What Happens In The Zone?

Have you ever been in the Zone?
Where you are totally Focused and just cranking it out?

I want to know what is going on in the Zone.

No, I don't mean Poisson noise while doing trivial kinematics with bouncy spheroids in bounded rectangular arenas!

I mean The Zone.

You find it when tackling very hard theoretical problems.
Sometimes.
When Focused on a deeply complex mathematics problem; or, thinking about very deep problems in physics; or, probably most commonly nowadays, when hacking a particularly elegant piece of code.

Getting there can be hard, it requires the right problem, the right ambiance and no distractions from beeping e-mail, meetings, urgent paperwork, or Real Life.
For most of us it is rare, and I don't know that many ever get there.

When you hit the Zone it is sweet - it is where breakthroughs happen, insights are seen, and careers get made.
I miss the Zone.

We should study the Zone - fMRI is the tool, clearly.

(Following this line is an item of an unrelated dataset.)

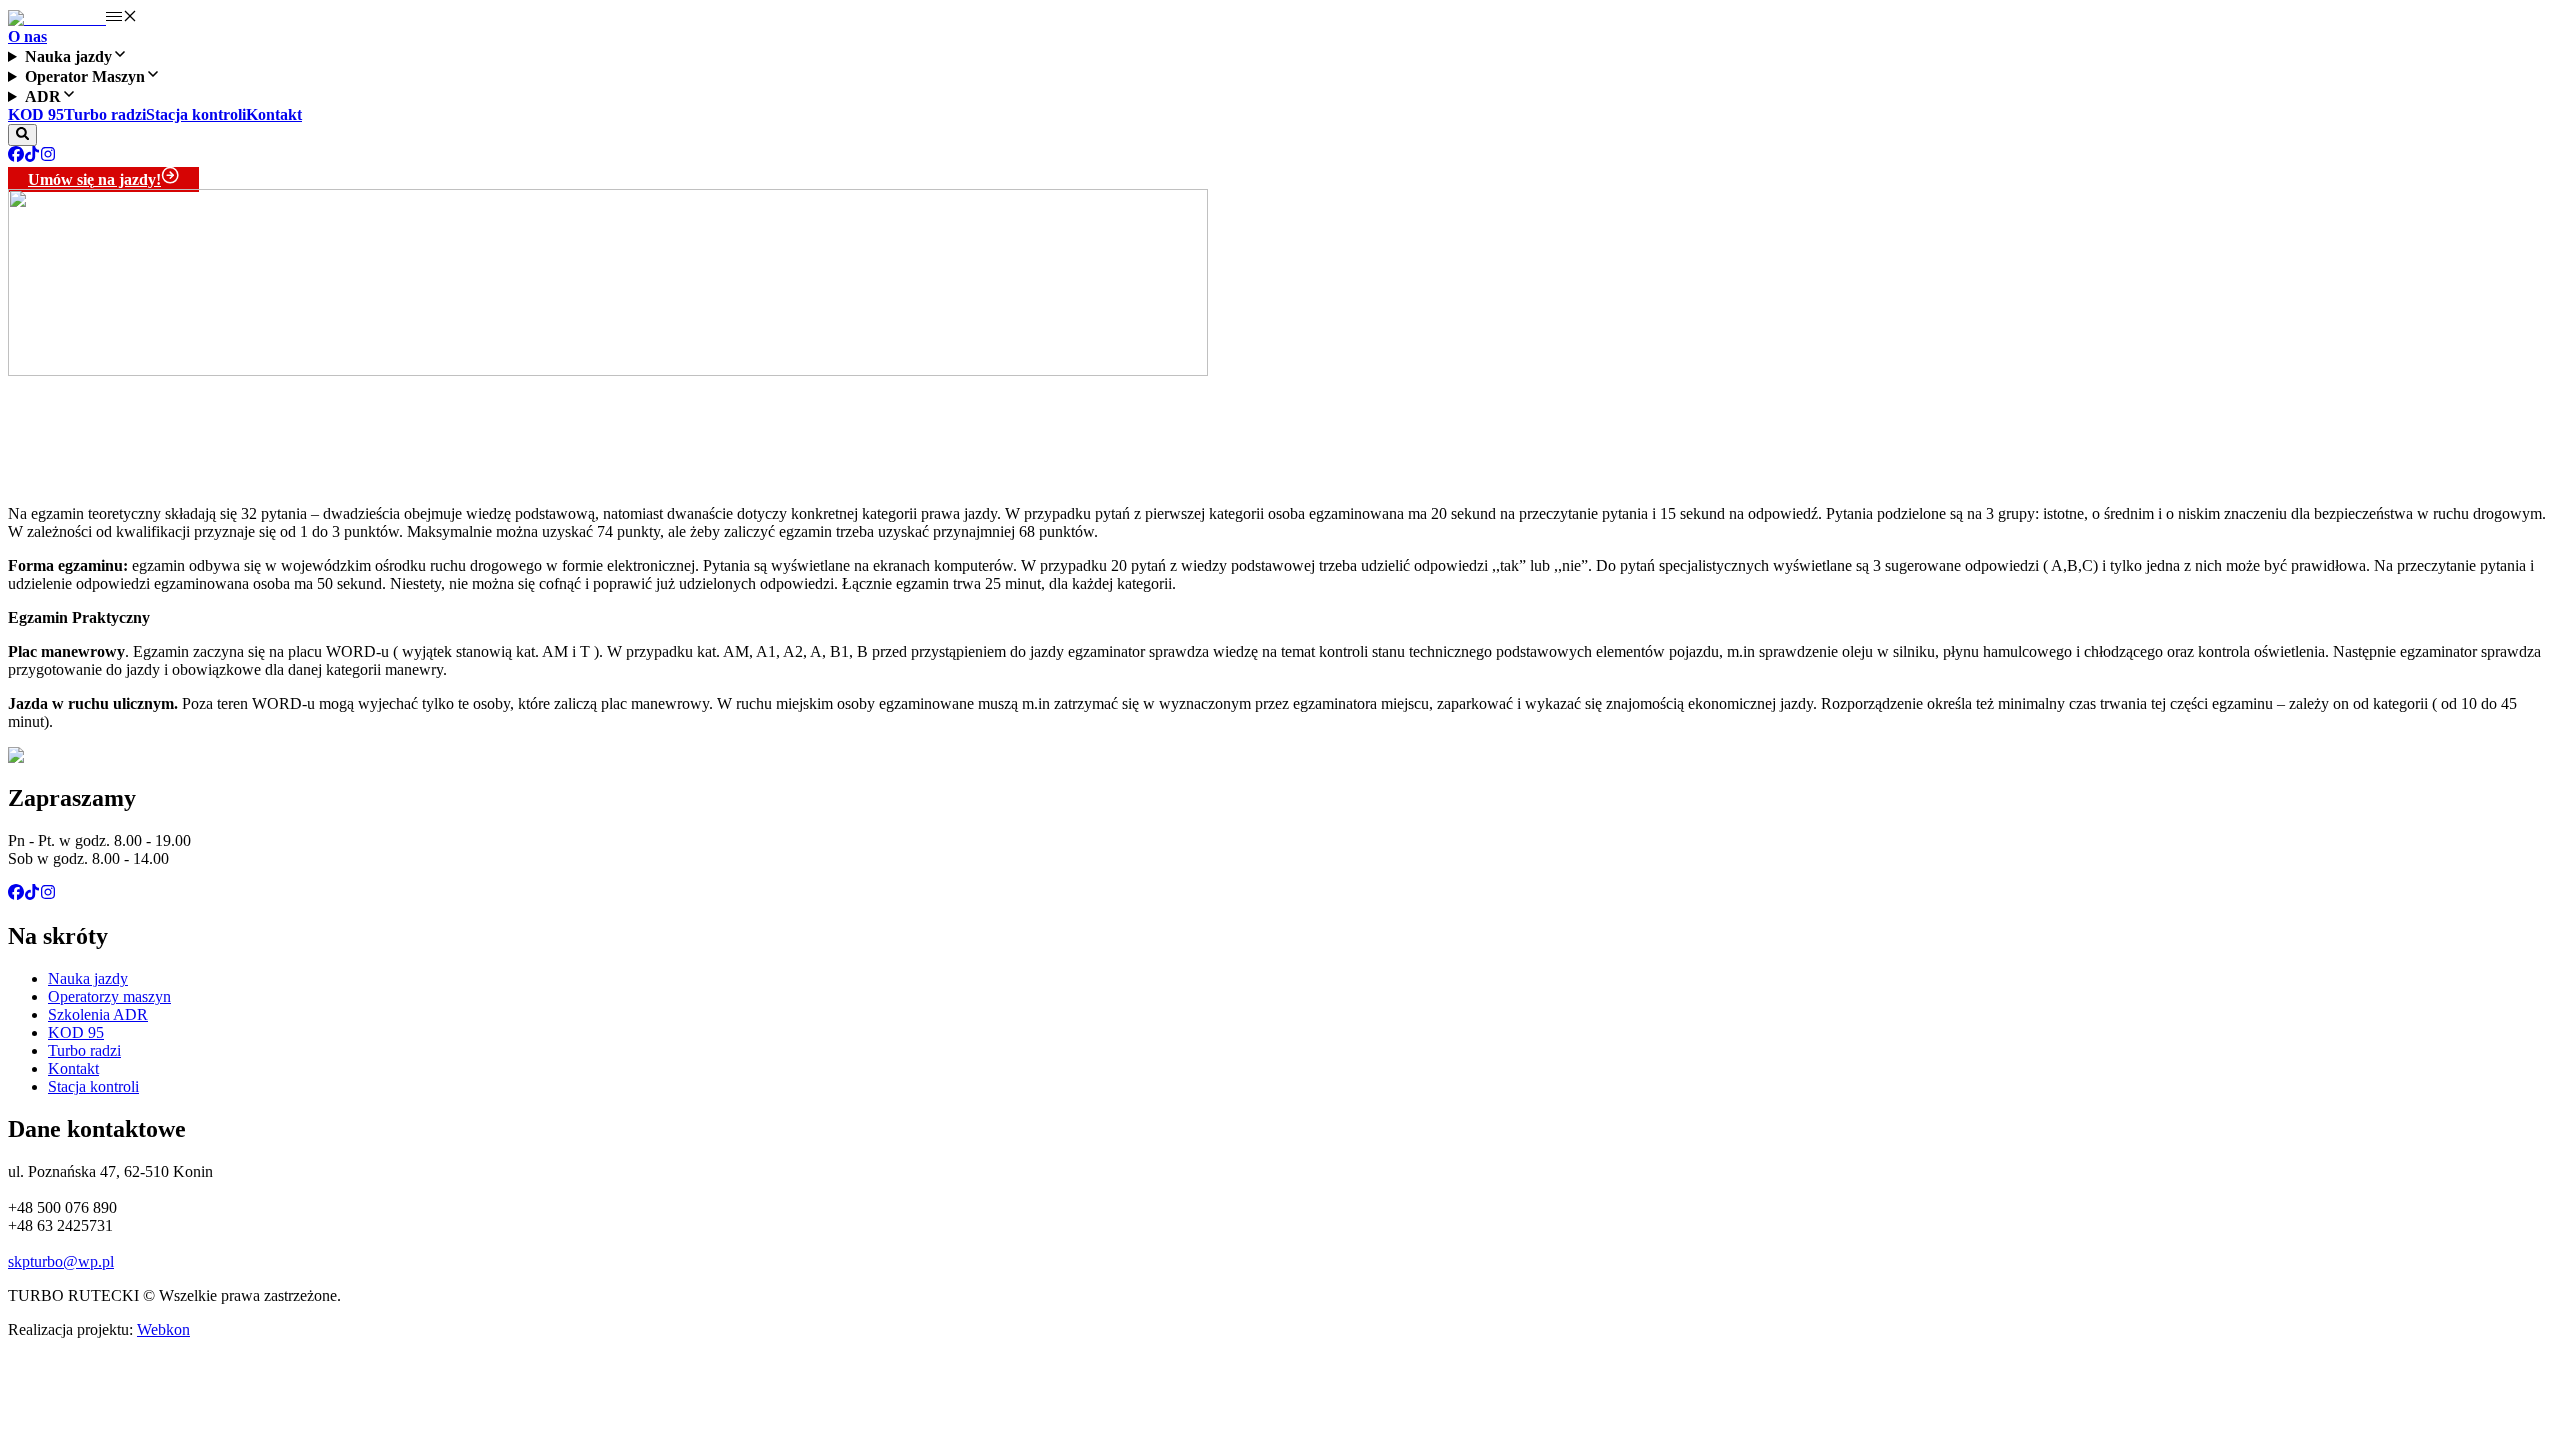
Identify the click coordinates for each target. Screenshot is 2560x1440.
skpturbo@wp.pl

Intense literature search, up to the maximum permitted by blogger traditions - 30 seconds browsing on Google Scholar, mate! - found no fMRI research on the Zone.
Nothing. Nada. Zip.
There's stuff on lying, and autism, and memory vs imagination, and planning, and all sorts of medical stuff, but nothing on the Zone.

We need this!
Google Needs This!
It could help us find the Zone when we need it...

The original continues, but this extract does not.